**SET EXERCISE 1:**
From the interview transcript, copy word for word the part that begins at the words "Studs Terkel And therefore" and stops after "at the time?".
**SET EXERCISE 2:**
Pick up the interview about young Lyndon from the point where it stops and keep it going.
[begin DOCUMENT]
Studs Terkel And therefore we come to young Lyndon and it's certain he can go one of two ways, can't

Robert Caro Well, he could follow his father, be an idealist. Or he could decide, as he did decide, that he -- I think I have the sentence in the book, "His mother was an idealist, too, believed in principle. And he had seen what principles and ideals got them, and it wasn't going to get him."

Studs Terkel And so it was not his father he followed.

Robert Caro No.

Studs Terkel It was others, and the others this is what he saw. So when his father's legislator was saying, in Austin, Texas, perhaps you should read that. His father was a legislator, and young Lyndon, how old was he then at the time?
[end DOCUMENT]
[begin DATASET CONTENT]
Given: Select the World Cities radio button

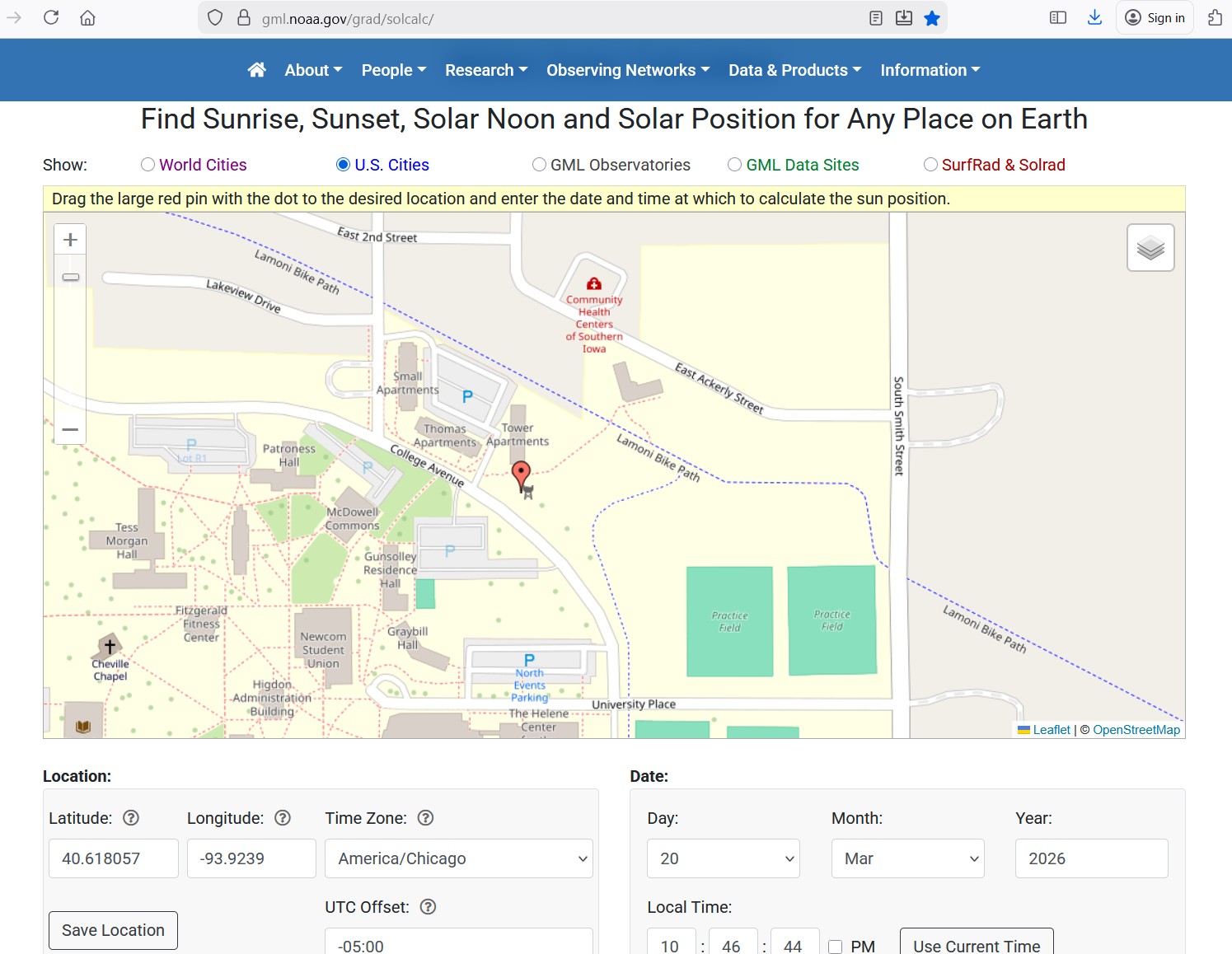Looking at the screenshot, I should click(x=148, y=165).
[end DATASET CONTENT]
**EXERCISE RESPONSE 1:**
Studs Terkel And therefore we come to young Lyndon and it's certain he can go one of two ways, can't

Robert Caro Well, he could follow his father, be an idealist. Or he could decide, as he did decide, that he -- I think I have the sentence in the book, "His mother was an idealist, too, believed in principle. And he had seen what principles and ideals got them, and it wasn't going to get him."

Studs Terkel And so it was not his father he followed.

Robert Caro No.

Studs Terkel It was others, and the others this is what he saw. So when his father's legislator was saying, in Austin, Texas, perhaps you should read that. His father was a legislator, and young Lyndon, how old was he then at the time?

**EXERCISE RESPONSE 2:**
Robert Caro Well, he -- when he was leaving for college so he would have been like 18 then. And I talk about how his mother and his father wanted him so much to go to college to learn about beauty and truth. Now finally, he went to college, only when he had no other way out. But he's, I say that he wasn't going to go the way his parents wanted. "In Austin he had seen the legislators who accepted the beefsteak, the bourbon and the blondes from the lobbyists, who lived at the Driskill while his father lived at the boarding house. His father had refused to be like them, and he had seen what happened to his father. His mother had believed that poetry and beauty were the most important things in life, and she had refused to ever stop believing that, and he had seen what happened to his mother. The most striking characteristic of both his parents was that they were idealists who stuck to their ideals. They had been trying ever since he was a little boy to teach him that what mattered was principle and sticking to principle. Lyndon Johnson's college career and his career after college from beginning to end would demonstrate what he thought of their teaching."

Studs Terkel And of course that's the story of Johnson, to some extent the story of America. To make it, to be number one. And so, by the way, we should point out that this, this poverty-stricken area he came from, the Depression came to them long, long before the Crash of '29.

Robert Caro You know, in a way they were never out of the Depression.

Studs Terkel And so he also told later on in years, he was a hit in many Washington circles, the young congressman, telling these tales of the poverty-stricken land.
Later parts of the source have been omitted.